### Aim
Could you reproduce the listing below with every instance of "GUI agent" changed to "interface agent" and nothing else altered?

::: Material for this exercise :::

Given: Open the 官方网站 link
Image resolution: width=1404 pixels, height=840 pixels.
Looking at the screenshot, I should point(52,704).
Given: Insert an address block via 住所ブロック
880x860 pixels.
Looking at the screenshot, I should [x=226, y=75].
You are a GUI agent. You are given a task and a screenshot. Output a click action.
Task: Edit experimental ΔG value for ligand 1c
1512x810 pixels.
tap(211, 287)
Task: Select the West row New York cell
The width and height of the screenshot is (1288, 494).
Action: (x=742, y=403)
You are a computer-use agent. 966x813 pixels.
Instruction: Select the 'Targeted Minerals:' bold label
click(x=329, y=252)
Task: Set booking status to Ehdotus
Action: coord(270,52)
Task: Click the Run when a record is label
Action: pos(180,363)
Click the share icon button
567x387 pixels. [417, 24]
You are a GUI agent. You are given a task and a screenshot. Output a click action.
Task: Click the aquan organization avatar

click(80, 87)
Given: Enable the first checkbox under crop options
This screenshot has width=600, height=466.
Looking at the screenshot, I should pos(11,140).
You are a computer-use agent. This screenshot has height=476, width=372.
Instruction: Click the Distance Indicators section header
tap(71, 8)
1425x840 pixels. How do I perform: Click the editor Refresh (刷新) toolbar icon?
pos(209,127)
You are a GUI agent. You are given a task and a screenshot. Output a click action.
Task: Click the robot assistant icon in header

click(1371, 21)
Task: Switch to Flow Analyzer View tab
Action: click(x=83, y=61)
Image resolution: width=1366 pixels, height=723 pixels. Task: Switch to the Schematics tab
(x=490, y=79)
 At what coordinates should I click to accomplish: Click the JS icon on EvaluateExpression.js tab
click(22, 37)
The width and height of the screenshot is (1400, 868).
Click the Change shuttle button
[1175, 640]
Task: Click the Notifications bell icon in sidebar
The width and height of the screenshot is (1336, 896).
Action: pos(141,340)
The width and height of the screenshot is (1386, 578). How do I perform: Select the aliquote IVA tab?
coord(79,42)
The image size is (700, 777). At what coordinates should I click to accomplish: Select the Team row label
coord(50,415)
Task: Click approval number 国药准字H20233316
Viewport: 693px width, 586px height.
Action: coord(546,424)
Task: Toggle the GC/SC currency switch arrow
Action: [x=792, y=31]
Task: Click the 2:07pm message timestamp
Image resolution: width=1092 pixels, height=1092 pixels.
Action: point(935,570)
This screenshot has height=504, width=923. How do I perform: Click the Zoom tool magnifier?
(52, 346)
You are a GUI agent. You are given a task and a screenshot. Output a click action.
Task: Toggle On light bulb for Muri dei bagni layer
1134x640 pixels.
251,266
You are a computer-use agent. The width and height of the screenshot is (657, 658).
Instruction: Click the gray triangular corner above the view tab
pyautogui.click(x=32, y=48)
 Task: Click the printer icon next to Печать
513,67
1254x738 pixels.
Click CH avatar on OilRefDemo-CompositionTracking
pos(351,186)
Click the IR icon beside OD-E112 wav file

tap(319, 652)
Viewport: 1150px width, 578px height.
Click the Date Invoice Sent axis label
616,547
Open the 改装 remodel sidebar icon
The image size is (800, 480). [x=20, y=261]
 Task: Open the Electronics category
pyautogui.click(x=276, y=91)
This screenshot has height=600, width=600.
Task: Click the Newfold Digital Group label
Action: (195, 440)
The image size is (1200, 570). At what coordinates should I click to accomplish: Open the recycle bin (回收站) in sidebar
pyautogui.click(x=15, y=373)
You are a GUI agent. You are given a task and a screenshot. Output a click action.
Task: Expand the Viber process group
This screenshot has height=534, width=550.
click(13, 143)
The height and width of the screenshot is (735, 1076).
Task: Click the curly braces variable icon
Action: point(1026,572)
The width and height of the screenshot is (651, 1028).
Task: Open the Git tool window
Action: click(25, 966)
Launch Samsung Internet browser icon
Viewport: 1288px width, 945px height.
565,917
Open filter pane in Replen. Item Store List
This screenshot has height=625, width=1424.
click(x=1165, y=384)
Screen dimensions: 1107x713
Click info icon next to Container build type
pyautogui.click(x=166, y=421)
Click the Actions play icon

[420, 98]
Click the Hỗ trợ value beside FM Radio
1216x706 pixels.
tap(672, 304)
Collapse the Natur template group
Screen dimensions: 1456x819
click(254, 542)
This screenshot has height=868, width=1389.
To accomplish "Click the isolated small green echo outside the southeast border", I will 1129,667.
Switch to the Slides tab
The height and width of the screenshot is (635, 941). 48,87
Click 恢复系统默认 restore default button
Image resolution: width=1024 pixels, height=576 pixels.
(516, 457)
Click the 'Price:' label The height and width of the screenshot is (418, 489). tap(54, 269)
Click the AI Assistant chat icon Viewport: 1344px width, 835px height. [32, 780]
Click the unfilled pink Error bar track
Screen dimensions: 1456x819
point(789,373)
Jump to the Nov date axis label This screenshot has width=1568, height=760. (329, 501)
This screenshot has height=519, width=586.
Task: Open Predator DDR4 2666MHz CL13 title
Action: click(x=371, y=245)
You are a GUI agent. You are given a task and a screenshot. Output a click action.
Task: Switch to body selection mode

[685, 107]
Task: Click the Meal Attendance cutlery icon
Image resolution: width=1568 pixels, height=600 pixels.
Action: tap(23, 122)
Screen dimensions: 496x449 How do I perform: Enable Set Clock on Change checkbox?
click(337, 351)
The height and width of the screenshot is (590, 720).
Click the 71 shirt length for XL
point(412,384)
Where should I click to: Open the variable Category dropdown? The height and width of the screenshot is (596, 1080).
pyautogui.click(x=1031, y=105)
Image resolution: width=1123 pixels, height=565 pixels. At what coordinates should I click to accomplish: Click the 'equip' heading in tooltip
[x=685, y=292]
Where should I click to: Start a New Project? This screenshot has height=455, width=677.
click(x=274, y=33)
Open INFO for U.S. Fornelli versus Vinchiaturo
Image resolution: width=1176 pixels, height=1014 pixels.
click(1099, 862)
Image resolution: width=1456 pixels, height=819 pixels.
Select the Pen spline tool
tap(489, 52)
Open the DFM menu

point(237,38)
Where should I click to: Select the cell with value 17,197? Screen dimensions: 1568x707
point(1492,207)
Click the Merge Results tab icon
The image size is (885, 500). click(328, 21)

:::

### Written answer
Given: Open the 官方网站 link
Image resolution: width=1404 pixels, height=840 pixels.
Looking at the screenshot, I should point(52,704).
Given: Insert an address block via 住所ブロック
880x860 pixels.
Looking at the screenshot, I should [x=226, y=75].
You are a interface agent. You are given a task and a screenshot. Output a click action.
Task: Edit experimental ΔG value for ligand 1c
1512x810 pixels.
tap(211, 287)
Task: Select the West row New York cell
The width and height of the screenshot is (1288, 494).
Action: (x=742, y=403)
You are a computer-use agent. 966x813 pixels.
Instruction: Select the 'Targeted Minerals:' bold label
click(x=329, y=252)
Task: Set booking status to Ehdotus
Action: coord(270,52)
Task: Click the Run when a record is label
Action: pos(180,363)
Click the share icon button
567x387 pixels. [417, 24]
You are a interface agent. You are given a task and a screenshot. Output a click action.
Task: Click the aquan organization avatar

click(80, 87)
Given: Enable the first checkbox under crop options
This screenshot has width=600, height=466.
Looking at the screenshot, I should pos(11,140).
You are a computer-use agent. This screenshot has height=476, width=372.
Instruction: Click the Distance Indicators section header
tap(71, 8)
1425x840 pixels. How do I perform: Click the editor Refresh (刷新) toolbar icon?
pos(209,127)
You are a interface agent. You are given a task and a screenshot. Output a click action.
Task: Click the robot assistant icon in header

click(1371, 21)
Task: Switch to Flow Analyzer View tab
Action: click(x=83, y=61)
Image resolution: width=1366 pixels, height=723 pixels. Task: Switch to the Schematics tab
(x=490, y=79)
 At what coordinates should I click to accomplish: Click the JS icon on EvaluateExpression.js tab
click(22, 37)
The width and height of the screenshot is (1400, 868).
Click the Change shuttle button
[1175, 640]
Task: Click the Notifications bell icon in sidebar
The width and height of the screenshot is (1336, 896).
Action: pos(141,340)
The width and height of the screenshot is (1386, 578). How do I perform: Select the aliquote IVA tab?
coord(79,42)
The image size is (700, 777). At what coordinates should I click to accomplish: Select the Team row label
coord(50,415)
Task: Click approval number 国药准字H20233316
Viewport: 693px width, 586px height.
Action: coord(546,424)
Task: Toggle the GC/SC currency switch arrow
Action: [x=792, y=31]
Task: Click the 2:07pm message timestamp
Image resolution: width=1092 pixels, height=1092 pixels.
Action: point(935,570)
This screenshot has height=504, width=923. How do I perform: Click the Zoom tool magnifier?
(52, 346)
You are a interface agent. You are given a task and a screenshot. Output a click action.
Task: Toggle On light bulb for Muri dei bagni layer
1134x640 pixels.
251,266
You are a computer-use agent. The width and height of the screenshot is (657, 658).
Instruction: Click the gray triangular corner above the view tab
pyautogui.click(x=32, y=48)
 Task: Click the printer icon next to Печать
513,67
1254x738 pixels.
Click CH avatar on OilRefDemo-CompositionTracking
pos(351,186)
Click the IR icon beside OD-E112 wav file

tap(319, 652)
Viewport: 1150px width, 578px height.
Click the Date Invoice Sent axis label
616,547
Open the 改装 remodel sidebar icon
The image size is (800, 480). [x=20, y=261]
 Task: Open the Electronics category
pyautogui.click(x=276, y=91)
This screenshot has height=600, width=600.
Task: Click the Newfold Digital Group label
Action: (195, 440)
The image size is (1200, 570). At what coordinates should I click to accomplish: Open the recycle bin (回收站) in sidebar
pyautogui.click(x=15, y=373)
You are a interface agent. You are given a task and a screenshot. Output a click action.
Task: Expand the Viber process group
This screenshot has height=534, width=550.
click(13, 143)
The height and width of the screenshot is (735, 1076).
Task: Click the curly braces variable icon
Action: point(1026,572)
The width and height of the screenshot is (651, 1028).
Task: Open the Git tool window
Action: click(25, 966)
Launch Samsung Internet browser icon
Viewport: 1288px width, 945px height.
565,917
Open filter pane in Replen. Item Store List
This screenshot has height=625, width=1424.
click(x=1165, y=384)
Screen dimensions: 1107x713
Click info icon next to Container build type
pyautogui.click(x=166, y=421)
Click the Actions play icon

[420, 98]
Click the Hỗ trợ value beside FM Radio
1216x706 pixels.
tap(672, 304)
Collapse the Natur template group
Screen dimensions: 1456x819
click(254, 542)
This screenshot has height=868, width=1389.
To accomplish "Click the isolated small green echo outside the southeast border", I will 1129,667.
Switch to the Slides tab
The height and width of the screenshot is (635, 941). 48,87
Click 恢复系统默认 restore default button
Image resolution: width=1024 pixels, height=576 pixels.
(516, 457)
Click the 'Price:' label The height and width of the screenshot is (418, 489). tap(54, 269)
Click the AI Assistant chat icon Viewport: 1344px width, 835px height. [32, 780]
Click the unfilled pink Error bar track
Screen dimensions: 1456x819
point(789,373)
Jump to the Nov date axis label This screenshot has width=1568, height=760. (329, 501)
This screenshot has height=519, width=586.
Task: Open Predator DDR4 2666MHz CL13 title
Action: click(x=371, y=245)
You are a interface agent. You are given a task and a screenshot. Output a click action.
Task: Switch to body selection mode

[685, 107]
Task: Click the Meal Attendance cutlery icon
Image resolution: width=1568 pixels, height=600 pixels.
Action: tap(23, 122)
Screen dimensions: 496x449 How do I perform: Enable Set Clock on Change checkbox?
click(337, 351)
The height and width of the screenshot is (590, 720).
Click the 71 shirt length for XL
point(412,384)
Where should I click to: Open the variable Category dropdown? The height and width of the screenshot is (596, 1080).
pyautogui.click(x=1031, y=105)
Image resolution: width=1123 pixels, height=565 pixels. At what coordinates should I click to accomplish: Click the 'equip' heading in tooltip
[x=685, y=292]
Where should I click to: Start a New Project? This screenshot has height=455, width=677.
click(x=274, y=33)
Open INFO for U.S. Fornelli versus Vinchiaturo
Image resolution: width=1176 pixels, height=1014 pixels.
click(1099, 862)
Image resolution: width=1456 pixels, height=819 pixels.
Select the Pen spline tool
tap(489, 52)
Open the DFM menu

point(237,38)
Where should I click to: Select the cell with value 17,197? Screen dimensions: 1568x707
point(1492,207)
Click the Merge Results tab icon
The image size is (885, 500). click(328, 21)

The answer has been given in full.